Quelques jours seulement après avoir appelé les Camerounais à ne pas voter pour son père, Paul Biya, président du Cameroun depuis plus de 40 ans, sa fille Brenda Biya est revenue sur ses propos dans une nouvelle vidéo diffusée sur TikTok, ce dimanche 21 septembre. La rappeuse et influenceuse, connue sous le pseudonyme King Nasty, reconnaît avoir parlé sous l’effet de l’impulsivité et demande pardon au peuple camerounais ainsi qu’à sa famille.

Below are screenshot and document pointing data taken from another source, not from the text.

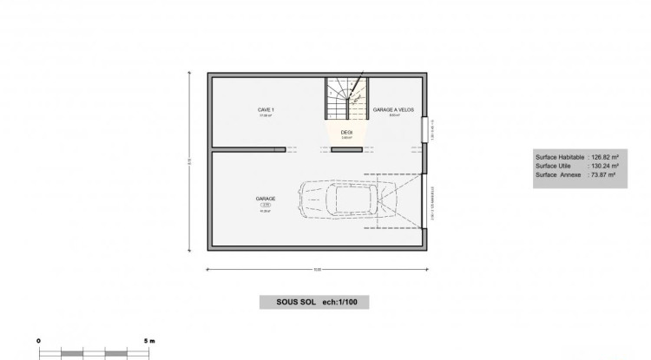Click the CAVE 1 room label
click(x=266, y=110)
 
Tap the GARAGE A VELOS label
click(x=392, y=110)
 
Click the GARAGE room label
click(x=266, y=198)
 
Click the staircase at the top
click(x=346, y=97)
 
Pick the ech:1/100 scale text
click(x=346, y=303)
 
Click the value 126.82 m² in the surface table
click(x=605, y=157)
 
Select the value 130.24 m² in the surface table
click(x=605, y=166)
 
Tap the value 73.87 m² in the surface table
click(x=603, y=174)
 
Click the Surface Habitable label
click(x=561, y=157)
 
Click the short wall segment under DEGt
click(x=346, y=150)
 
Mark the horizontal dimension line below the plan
click(x=318, y=270)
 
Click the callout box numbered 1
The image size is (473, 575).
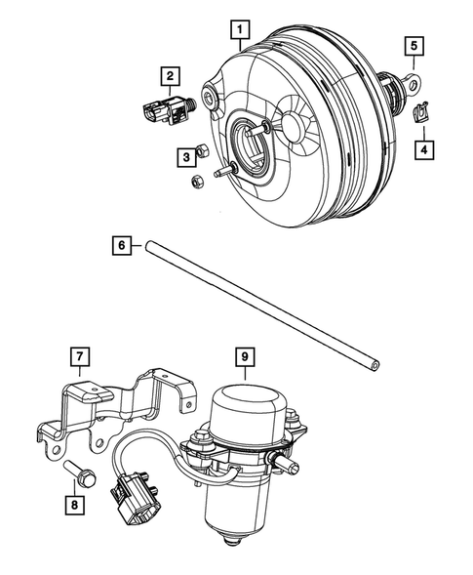(x=238, y=30)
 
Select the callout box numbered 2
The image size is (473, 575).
(x=170, y=74)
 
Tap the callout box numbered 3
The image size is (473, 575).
(x=184, y=155)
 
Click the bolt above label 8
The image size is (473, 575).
(x=81, y=475)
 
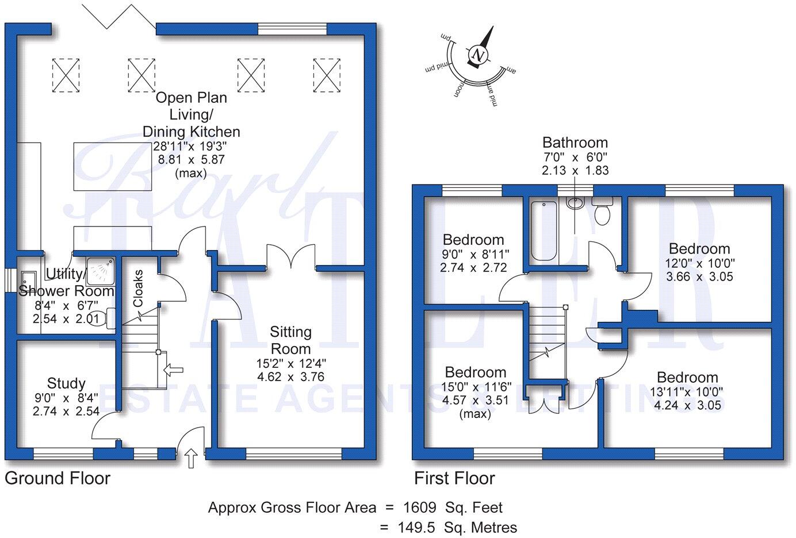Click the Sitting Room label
[x=291, y=340]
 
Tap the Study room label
[x=66, y=383]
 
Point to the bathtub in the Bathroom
[x=542, y=230]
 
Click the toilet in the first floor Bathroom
[x=602, y=211]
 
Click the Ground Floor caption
[x=58, y=478]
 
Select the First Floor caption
[x=454, y=478]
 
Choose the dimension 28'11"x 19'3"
[x=190, y=147]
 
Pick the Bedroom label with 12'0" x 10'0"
[x=699, y=249]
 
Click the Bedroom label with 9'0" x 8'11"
[x=473, y=240]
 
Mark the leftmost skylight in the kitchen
[x=66, y=74]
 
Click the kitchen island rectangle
[x=113, y=167]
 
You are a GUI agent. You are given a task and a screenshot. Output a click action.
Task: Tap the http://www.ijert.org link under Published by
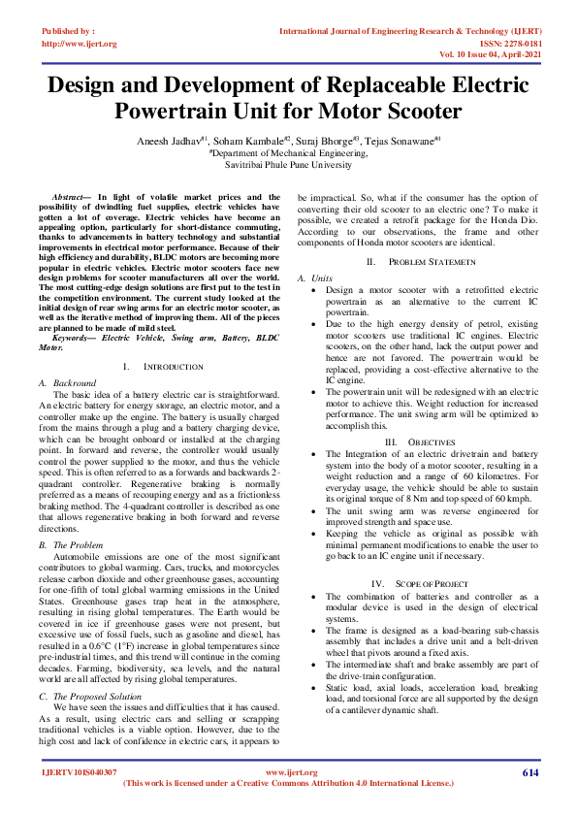79,44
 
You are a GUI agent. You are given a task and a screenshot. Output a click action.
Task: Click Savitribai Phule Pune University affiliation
288,166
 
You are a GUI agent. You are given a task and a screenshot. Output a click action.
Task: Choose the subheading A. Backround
68,384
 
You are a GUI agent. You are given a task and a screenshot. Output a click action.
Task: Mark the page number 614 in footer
529,772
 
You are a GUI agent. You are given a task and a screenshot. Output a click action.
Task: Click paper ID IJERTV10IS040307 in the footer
79,772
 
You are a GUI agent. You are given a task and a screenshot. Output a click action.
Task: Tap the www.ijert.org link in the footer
288,772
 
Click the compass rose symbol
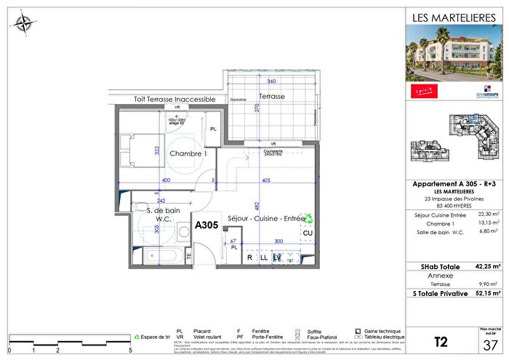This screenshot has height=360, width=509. click(23, 23)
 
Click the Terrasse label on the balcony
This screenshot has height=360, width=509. click(270, 96)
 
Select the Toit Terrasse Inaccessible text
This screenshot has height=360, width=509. click(175, 99)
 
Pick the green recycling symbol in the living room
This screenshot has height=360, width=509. click(308, 217)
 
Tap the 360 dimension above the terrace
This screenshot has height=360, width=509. click(271, 81)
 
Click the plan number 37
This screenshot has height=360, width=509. click(491, 345)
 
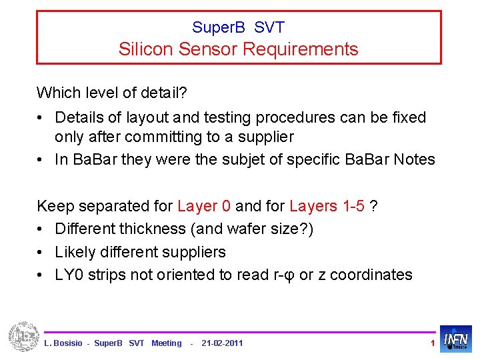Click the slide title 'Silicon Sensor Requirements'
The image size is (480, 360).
(x=238, y=49)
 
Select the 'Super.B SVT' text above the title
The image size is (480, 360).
(x=238, y=27)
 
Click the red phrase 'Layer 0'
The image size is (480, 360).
(x=204, y=206)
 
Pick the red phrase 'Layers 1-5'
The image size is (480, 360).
(x=327, y=206)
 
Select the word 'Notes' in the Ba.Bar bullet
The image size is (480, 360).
(x=414, y=160)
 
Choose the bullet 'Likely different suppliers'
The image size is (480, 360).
(x=140, y=252)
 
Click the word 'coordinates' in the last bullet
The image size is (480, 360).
(x=371, y=275)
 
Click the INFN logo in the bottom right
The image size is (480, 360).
(x=456, y=339)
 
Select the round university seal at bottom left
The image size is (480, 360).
(x=24, y=337)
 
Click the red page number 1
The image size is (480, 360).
(x=433, y=343)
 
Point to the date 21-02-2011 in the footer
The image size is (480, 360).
(x=222, y=343)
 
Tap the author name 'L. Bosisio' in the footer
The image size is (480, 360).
(x=63, y=343)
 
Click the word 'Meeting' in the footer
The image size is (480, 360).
(x=166, y=343)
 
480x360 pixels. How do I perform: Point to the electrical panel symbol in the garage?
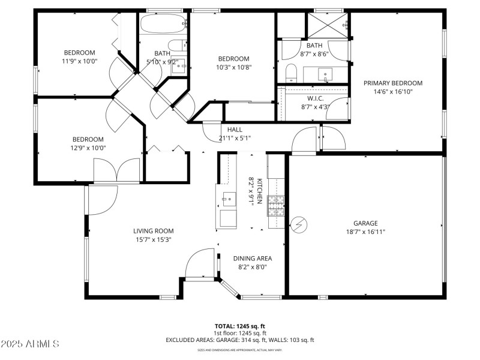[298, 224]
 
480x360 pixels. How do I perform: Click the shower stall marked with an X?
[328, 25]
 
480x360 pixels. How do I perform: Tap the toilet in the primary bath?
[291, 73]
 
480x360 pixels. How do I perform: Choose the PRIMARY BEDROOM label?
[392, 83]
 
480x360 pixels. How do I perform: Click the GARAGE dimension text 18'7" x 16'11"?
[365, 232]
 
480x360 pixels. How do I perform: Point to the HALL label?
[235, 130]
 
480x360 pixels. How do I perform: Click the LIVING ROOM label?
[153, 230]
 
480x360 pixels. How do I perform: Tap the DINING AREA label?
[253, 258]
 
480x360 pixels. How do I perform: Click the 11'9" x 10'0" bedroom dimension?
[80, 61]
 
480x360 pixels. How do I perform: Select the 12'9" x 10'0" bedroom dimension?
[88, 148]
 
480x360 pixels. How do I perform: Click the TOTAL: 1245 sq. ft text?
[239, 326]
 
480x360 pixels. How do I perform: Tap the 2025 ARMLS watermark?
[30, 344]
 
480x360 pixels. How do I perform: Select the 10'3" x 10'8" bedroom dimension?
[233, 67]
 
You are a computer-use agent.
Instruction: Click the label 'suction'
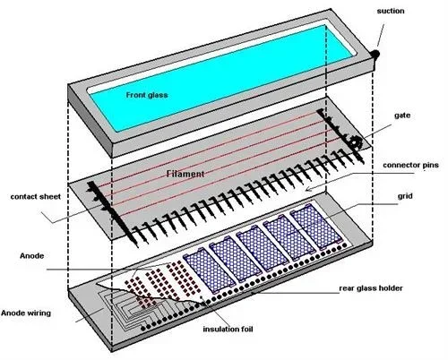tap(391, 12)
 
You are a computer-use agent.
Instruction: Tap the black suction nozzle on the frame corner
tap(375, 55)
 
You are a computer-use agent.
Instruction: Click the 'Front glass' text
tap(147, 95)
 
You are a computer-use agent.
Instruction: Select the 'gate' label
tap(402, 116)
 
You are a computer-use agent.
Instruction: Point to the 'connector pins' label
tap(410, 165)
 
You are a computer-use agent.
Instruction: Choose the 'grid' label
tap(405, 196)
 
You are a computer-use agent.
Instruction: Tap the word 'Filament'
tap(185, 174)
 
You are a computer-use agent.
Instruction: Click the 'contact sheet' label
tap(35, 197)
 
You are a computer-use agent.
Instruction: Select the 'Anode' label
tap(31, 256)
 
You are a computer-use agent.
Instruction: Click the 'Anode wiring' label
tap(26, 313)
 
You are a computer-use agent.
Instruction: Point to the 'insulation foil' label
tap(228, 330)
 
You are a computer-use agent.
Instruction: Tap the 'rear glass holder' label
tap(371, 288)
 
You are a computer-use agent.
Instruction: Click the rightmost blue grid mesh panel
tap(316, 227)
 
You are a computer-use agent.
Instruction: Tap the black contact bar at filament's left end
tap(111, 213)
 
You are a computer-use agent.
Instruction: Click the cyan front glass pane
tap(221, 78)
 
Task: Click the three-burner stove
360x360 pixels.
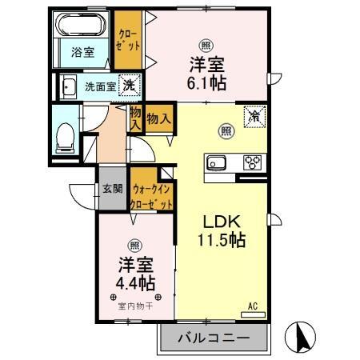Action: click(x=253, y=162)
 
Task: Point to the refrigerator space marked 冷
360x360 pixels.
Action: click(x=254, y=117)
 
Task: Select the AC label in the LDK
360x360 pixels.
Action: click(x=252, y=306)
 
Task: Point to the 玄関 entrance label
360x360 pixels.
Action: click(x=112, y=190)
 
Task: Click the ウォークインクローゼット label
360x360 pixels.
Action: click(x=151, y=197)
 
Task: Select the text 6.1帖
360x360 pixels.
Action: click(x=207, y=81)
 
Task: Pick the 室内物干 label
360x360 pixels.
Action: click(x=133, y=305)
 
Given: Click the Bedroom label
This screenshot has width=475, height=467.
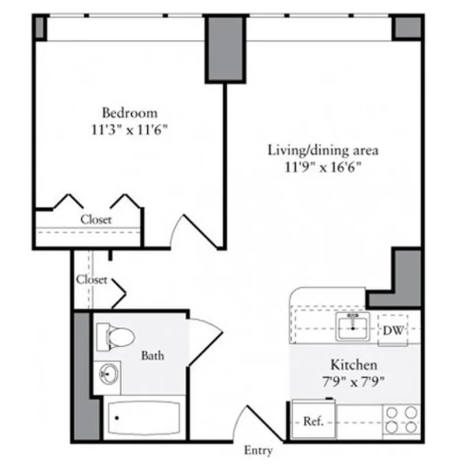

Le mea culpa de Brenda Biya
Dans sa vidéo, Brenda Biya admet avoir commis une erreur en s’immisçant dans le débat politique. « La première erreur que j’ai faite, c’est de me mêler aux élections. La politique, je ne connais absolument rien », a-t-elle déclaré, avant d’ajouter qu’elle aurait dû se taire plutôt que de s’exprimer sur des sujets qu’elle ne maîtrise pas.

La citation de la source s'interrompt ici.